*** DOCUMENT EXCERPT

Who invented the electric bass guitar?
Where would the modern rock band be without the trusty bass guitar? The instrument takes pride of place in the line-up of pretty much any amped-up band out there today, holding down the rhythm section of their sound. We might not always pay attention to its thumping buzz filling out a song’s bottom end and driving it where it needs to go, but we’re almost certain to notice the moment it’s gone. Just ask fans of The White Stripes.
At its best, the bass can encompass the bulk of a band’s soundscape, as it does on Royal Blood’s self-titled debut album. It can also provide an iconic introduction to a track, as with the classic Talking Heads single ‘Psycho Killer’ or Pixies album opener ‘Debaser’. It can throw an infectious riff into the mix, like on Joy Division’s ‘She’s Lost Control’ or Green Day’s ‘Longview’, or provide some respite during the middle section of a relentless guitar stomper, as in the Nirvana song ‘Lithium’.
It’s difficult to imagine so many of the songs we cherish without a bass plugged in and laid down on their basic studio track alongside the drums. This state of affairs is a fairly recent innovation, though. Even more recent than we might imagine.
Well into the first decade of rock and roll, it was still standard practice to hear an acoustic double bass on recordings by some of the genre’s leading exponents, from Elvis Presley to Little Richard. The latter’s 1957 single ‘Keep A-Knockin’’ features a double bass prominently in its intro before Little Richard and the rest of his band fly into the song. While the bass prelude is effective as it is, it’s easy to imagine how the ringing, buzzing tone of an electric bass might have given the track an even livelier opening.
Nevertheless, until the end of the 1950s rhythm and blues acts using upright, acoustic bass instruments was standard practice. But things had already begun to change, ushering in the dawn of the rock band in the mid-1960s.
So, who started it?
The first pioneer to take the bold step of using an electric bass guitar was actually a jazz musician, which is ironic given that upright basses are still widely used in jazz today. Monk Montgomery bought himself the first electric bass to go on the market, the Fender Precision Bass, in 1953. He played the instrument while touring with the Art Farmer Sextet, and the first record to feature an electric bass is a recording of the band’s song ‘Mau-Mau’ made on July 2nd, 1953.

******

* **PROBLEMS TO SOLVE**:
[A] In the bass guitar article, update the stretch from "So, who started" through "July 2nd, 1953." by replacing "jazz musician" with "jazz bassist", and give that stretch again.
[B] Answer these questions using the bass guitar article:
(i) Which Nirvana song is cited as using the bass to provide respite during its middle section?
(ii) What is the title of the 1957 Little Richard single that features a double bass in its intro?
(iii) Which instrument did Monk Montgomery buy in 1953?
[C] Proceed with the article on the history of the electric bass guitar, carrying it on from its final sentence.

*** EXTRACTED DATA

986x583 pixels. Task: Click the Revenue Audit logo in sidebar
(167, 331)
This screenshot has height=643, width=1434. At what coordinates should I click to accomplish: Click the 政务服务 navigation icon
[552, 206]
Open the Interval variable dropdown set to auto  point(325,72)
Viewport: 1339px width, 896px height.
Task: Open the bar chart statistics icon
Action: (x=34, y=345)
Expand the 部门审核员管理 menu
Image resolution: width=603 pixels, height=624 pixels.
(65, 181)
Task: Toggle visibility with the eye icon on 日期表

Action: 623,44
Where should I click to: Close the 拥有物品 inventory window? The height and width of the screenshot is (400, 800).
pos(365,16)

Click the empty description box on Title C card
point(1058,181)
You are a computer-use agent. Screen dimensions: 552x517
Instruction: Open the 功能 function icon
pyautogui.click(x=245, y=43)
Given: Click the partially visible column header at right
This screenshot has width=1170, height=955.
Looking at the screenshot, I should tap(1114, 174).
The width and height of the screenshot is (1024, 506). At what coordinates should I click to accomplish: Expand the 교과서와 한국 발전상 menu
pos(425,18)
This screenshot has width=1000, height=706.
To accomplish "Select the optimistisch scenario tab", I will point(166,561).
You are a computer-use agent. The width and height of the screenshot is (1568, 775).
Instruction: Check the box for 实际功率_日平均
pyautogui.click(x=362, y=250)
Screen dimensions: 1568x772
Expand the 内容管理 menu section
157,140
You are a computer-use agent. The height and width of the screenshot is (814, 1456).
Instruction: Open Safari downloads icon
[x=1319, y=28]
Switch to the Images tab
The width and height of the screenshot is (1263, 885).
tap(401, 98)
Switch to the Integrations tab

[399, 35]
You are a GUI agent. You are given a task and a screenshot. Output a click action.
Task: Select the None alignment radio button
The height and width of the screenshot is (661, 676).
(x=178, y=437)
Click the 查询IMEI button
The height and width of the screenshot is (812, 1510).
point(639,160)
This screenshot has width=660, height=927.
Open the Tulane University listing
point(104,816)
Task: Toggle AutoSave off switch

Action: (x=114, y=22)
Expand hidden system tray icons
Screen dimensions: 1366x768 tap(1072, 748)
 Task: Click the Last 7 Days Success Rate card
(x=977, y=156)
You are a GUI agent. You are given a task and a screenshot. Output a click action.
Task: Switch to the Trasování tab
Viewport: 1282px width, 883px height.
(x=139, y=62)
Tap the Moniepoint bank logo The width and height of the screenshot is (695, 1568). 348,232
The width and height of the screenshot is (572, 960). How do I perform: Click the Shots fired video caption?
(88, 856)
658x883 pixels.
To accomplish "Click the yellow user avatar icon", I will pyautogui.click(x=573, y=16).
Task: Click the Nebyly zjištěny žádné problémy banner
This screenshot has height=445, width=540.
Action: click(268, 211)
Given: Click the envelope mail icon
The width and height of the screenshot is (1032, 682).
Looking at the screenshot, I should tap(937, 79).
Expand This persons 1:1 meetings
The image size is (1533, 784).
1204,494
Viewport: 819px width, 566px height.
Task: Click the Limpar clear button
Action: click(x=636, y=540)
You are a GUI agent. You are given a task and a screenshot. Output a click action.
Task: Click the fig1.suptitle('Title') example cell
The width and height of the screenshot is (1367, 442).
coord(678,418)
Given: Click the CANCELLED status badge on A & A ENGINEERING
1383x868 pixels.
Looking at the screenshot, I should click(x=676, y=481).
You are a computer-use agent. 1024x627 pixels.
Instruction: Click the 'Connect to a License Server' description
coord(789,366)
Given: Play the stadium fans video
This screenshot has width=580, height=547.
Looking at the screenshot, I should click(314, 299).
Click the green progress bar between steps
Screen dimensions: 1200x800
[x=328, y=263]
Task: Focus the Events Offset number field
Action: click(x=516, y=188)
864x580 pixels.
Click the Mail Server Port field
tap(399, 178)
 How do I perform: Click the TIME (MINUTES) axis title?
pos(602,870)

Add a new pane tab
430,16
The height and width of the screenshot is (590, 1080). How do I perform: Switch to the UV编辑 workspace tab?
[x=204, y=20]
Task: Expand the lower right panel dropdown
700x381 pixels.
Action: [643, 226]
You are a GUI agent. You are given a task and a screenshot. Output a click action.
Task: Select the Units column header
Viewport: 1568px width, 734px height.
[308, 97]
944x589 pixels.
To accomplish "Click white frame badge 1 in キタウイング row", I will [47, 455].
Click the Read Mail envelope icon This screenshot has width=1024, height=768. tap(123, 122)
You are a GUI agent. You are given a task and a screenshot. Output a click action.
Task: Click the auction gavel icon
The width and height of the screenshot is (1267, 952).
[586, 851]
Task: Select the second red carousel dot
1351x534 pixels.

******

* **RESPONSES FOR EACH TASK**:
[A]
So, who started it?
The first pioneer to take the bold step of using an electric bass guitar was actually a jazz bassist, which is ironic given that upright basses are still widely used in jazz today. Monk Montgomery bought himself the first electric bass to go on the market, the Fender Precision Bass, in 1953. He played the instrument while touring with the Art Farmer Sextet, and the first record to feature an electric bass is a recording of the band’s song ‘Mau-Mau’ made on July 2nd, 1953.

[B]
(i) 'Lithium'
(ii) 'Keep A-Knockin''
(iii) The Fender Precision Bass

[C]
Leo Fender developed the Precision Bass himself with George Fullerton, releasing it to the mass market in October 1951. But long before these two guitar innovators had produced the first electric bass model for mass production, another inventor had already created the instrument.
That inventor was Paul Tutmarc, a jazz musician based in Seattle during the 1930s. As Tutmarc’s son Bud told Bass Musician in 2020, “My dad, being a bandleader and travelling musician, always felt sorry for the string bass player as his instrument was so large.” Tutmarc thought there must be a way to create a version of the instrument that was less cumbersome for his bassist to transport. “That is the actual idea that got my father into making an electric bass,” his son explained. “The first one he hand-carved out of solid, soft white pine, the size and shape of a cello. This was in 1933.”
This first design, which Tutmarc dubbed the “Electric Bass Fiddle”, was played upright with a body similar in size and shape to that of a cello. Three years later, he made a further leap forward for bass players everywhere, creating the solid-bodied “Audiovox Electronic Bass Fiddle”, which resembled a modern bass guitar much more closely and could be played horizontally.
Tutmarc began reproducing the model on a small scale, but because his production method was so costly and time-consuming, the bass guitar was too expensive to sell well. He managed a few sales in the Seattle area, but the idea largely remained in prototype form for the next 15 years until Fender and Fullerton took the basic elements of Tutmarc’s design and turned it into a saleable product.
So, while the electric bass might be a more recent addition to popular music than we realise, as an invention, it’s actually much older than many of us would imagine. Tutmarc was way ahead of his time, and Fender reaped the benefits of his brilliant foresight when the time was right for rock and roll to take over.